*** Excerpt to read

In addition to vegetable seedlings for gardeners to grow at home, we grow a few things that many home gardeners do not have the space for. Our produce is known for its quality, superior flavor, and ecological methods:
- Heirloom varieties that are time-tested performers
- No fossil fuels used in production
- No fertilizers used on the soils or plants
- No herbicides to kill weeds, cultivation only
- Low till means we only cultivate the soil deep enough to cut/kill weeds, NO PLOWING
Get to know our selection:
Originating from the Colville Indian Reservation in Inchelium, WA, this superior tasting garlic can have light purple stripes and blotches making it beautiful and great tasting. It even has been recognized by the Rodale Institute for its flavor.
|Picture coming soon||Available July – September|
‘Yellow Flesh Moon & Stars’
This rare heirloom was once grown widely in Georgia not even a century ago, and was even grown by my mamaw on this very land. Medium to large size melons have a “moon and stars” speckled pattern on the dark rind, rather than the “typical” stripes of modern hybrids. The yellow-orange flesh is soft and creamy with a mild sweetness. Keeps quite well when refrigerated.
|Available July – September|
This heirloom of unknown origin (though believed to originate in Georgia) predates the now popular Covington and Beauregard varieties. Georgia Jet has a pinkish orange-red skin and a deep orange flesh. Unlike many sweet potato varieties, Georgia Jet is not shown to have originated from a University, making this a true heirloom variety. It is great for baking, and will hold up well in pies, sauces, ferments, and puddings!

******

* Problems to work on *
1/ Answer these questions about the farm produce text:
(a) How deep is the soil cultivated under the farm's low-till method?
(b) Where does the garlic originate?
(c) What color is the flesh of Georgia Jet?
2/ Copy out every one of the rows below word for word.

*** Data in this exercise

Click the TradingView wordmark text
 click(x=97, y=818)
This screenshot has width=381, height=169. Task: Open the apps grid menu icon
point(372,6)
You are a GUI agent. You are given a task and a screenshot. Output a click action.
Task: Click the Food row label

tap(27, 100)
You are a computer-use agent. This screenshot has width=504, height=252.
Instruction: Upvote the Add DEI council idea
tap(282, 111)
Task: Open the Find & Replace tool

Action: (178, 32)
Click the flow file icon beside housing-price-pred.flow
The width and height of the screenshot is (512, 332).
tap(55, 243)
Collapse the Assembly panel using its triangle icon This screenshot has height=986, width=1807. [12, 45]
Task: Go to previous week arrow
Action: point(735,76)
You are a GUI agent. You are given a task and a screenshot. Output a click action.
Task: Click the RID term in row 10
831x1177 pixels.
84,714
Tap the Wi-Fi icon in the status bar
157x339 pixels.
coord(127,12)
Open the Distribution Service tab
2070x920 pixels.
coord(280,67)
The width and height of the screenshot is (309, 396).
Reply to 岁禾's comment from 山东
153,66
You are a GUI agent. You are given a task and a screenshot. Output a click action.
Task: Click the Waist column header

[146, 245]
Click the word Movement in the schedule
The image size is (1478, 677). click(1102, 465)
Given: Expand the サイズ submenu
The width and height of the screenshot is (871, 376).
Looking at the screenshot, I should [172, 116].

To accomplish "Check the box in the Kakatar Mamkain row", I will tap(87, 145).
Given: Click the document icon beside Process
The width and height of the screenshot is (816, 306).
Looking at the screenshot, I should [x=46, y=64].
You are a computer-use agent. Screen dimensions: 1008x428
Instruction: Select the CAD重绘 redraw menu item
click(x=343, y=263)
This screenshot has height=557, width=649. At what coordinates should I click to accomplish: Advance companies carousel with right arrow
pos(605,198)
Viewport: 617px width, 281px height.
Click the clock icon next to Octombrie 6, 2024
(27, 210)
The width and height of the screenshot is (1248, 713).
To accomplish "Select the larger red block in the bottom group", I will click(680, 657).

******

* Answers below *
1/
(a) Only deep enough to cut or kill weeds, with no plowing.
(b) The Colville Indian Reservation in Inchelium, WA.
(c) Deep orange.

2/
Click the TradingView wordmark text
 click(x=97, y=818)
This screenshot has width=381, height=169. Task: Open the apps grid menu icon
point(372,6)
You are a GUI agent. You are given a task and a screenshot. Output a click action.
Task: Click the Food row label

tap(27, 100)
You are a computer-use agent. This screenshot has width=504, height=252.
Instruction: Upvote the Add DEI council idea
tap(282, 111)
Task: Open the Find & Replace tool

Action: (178, 32)
Click the flow file icon beside housing-price-pred.flow
The width and height of the screenshot is (512, 332).
tap(55, 243)
Collapse the Assembly panel using its triangle icon This screenshot has height=986, width=1807. [12, 45]
Task: Go to previous week arrow
Action: point(735,76)
You are a GUI agent. You are given a task and a screenshot. Output a click action.
Task: Click the RID term in row 10
831x1177 pixels.
84,714
Tap the Wi-Fi icon in the status bar
157x339 pixels.
coord(127,12)
Open the Distribution Service tab
2070x920 pixels.
coord(280,67)
The width and height of the screenshot is (309, 396).
Reply to 岁禾's comment from 山东
153,66
You are a GUI agent. You are given a task and a screenshot. Output a click action.
Task: Click the Waist column header

[146, 245]
Click the word Movement in the schedule
The image size is (1478, 677). click(1102, 465)
Given: Expand the サイズ submenu
The width and height of the screenshot is (871, 376).
Looking at the screenshot, I should [172, 116].

To accomplish "Check the box in the Kakatar Mamkain row", I will tap(87, 145).
Given: Click the document icon beside Process
The width and height of the screenshot is (816, 306).
Looking at the screenshot, I should [x=46, y=64].
You are a computer-use agent. Screen dimensions: 1008x428
Instruction: Select the CAD重绘 redraw menu item
click(x=343, y=263)
This screenshot has height=557, width=649. At what coordinates should I click to accomplish: Advance companies carousel with right arrow
pos(605,198)
Viewport: 617px width, 281px height.
Click the clock icon next to Octombrie 6, 2024
(27, 210)
The width and height of the screenshot is (1248, 713).
To accomplish "Select the larger red block in the bottom group", I will click(680, 657).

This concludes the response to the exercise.